THE PRICE OF PHYSICAL GOLD bounced 1.3% into the start of London trade on Wednesday, reaching a one-week high above… … $948 per ounce as the US open drew near.

Global stock markets ticked lower, meantime, and crude oil prices rose 1.6% to $102.85 per barrel.

The Dollar dropped to ¥99.05 on the forex market, denting the export-heavy Japanese Nikkei stock index by 0.3%. The US currency also lost 1.5¢ to the Euro after a surprise jump in both European industrial output and German consumer confidence.

“The German number was very strong,” noted Mario Innecco at MF Global in London to Bloomberg earlier. “That's helped the Euro and hurt the Dollar and that's why gold has bounced back.”

Yesterday the Conference Board put US consumers' expectations for the future at their worst since 1974. The ABC report for last week confirmed the longest run of negative sentiment in 14 years.

Changes in the Gold Price now show a correlation with the Euro/Dollar exchange rate of 0.62 for the last 12 months, according to Bloomberg data.

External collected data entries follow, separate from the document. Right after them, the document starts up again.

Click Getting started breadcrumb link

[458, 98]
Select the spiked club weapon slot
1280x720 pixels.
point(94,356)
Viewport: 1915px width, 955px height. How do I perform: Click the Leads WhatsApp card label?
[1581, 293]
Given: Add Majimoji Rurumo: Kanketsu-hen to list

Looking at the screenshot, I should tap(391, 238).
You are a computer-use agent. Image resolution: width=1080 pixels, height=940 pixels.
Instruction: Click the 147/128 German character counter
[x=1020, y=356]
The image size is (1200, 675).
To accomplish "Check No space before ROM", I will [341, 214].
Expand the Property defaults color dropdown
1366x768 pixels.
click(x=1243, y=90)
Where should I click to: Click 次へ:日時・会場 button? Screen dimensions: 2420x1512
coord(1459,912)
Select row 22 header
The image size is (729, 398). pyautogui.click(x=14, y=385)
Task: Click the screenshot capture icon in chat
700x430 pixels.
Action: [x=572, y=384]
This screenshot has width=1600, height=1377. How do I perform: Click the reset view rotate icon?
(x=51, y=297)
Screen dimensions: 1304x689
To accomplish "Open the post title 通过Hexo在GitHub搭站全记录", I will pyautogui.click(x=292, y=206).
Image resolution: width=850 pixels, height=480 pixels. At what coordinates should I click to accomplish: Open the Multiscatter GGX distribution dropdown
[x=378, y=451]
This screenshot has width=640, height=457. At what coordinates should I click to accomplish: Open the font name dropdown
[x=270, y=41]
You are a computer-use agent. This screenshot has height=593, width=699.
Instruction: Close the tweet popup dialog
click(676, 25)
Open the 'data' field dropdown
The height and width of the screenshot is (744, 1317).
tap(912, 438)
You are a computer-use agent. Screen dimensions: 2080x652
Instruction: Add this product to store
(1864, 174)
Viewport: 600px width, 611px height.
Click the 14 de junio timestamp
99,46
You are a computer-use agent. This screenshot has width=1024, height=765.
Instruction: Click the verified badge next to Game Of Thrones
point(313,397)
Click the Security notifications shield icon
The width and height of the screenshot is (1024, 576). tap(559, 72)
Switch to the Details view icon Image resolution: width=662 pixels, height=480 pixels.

This time in 2007, the connection stood at 0.46.

But if investing in gold really was “all about the Euro”, their correlation vs. the Dollar would be more than twice as strong at 1.0. What's more, the Gold Price in Euros would not have gained 19% over the last year.

“Last week's sell-off has the potential to be very constructive for the Gold Price,” says today's note from Brandon Lloyd at Mitsui in Sydney.

“Technically, it held the long term trend, and now that it has shaken out the irrational exuberance we saw earlier in the year, the short-term target is $950.”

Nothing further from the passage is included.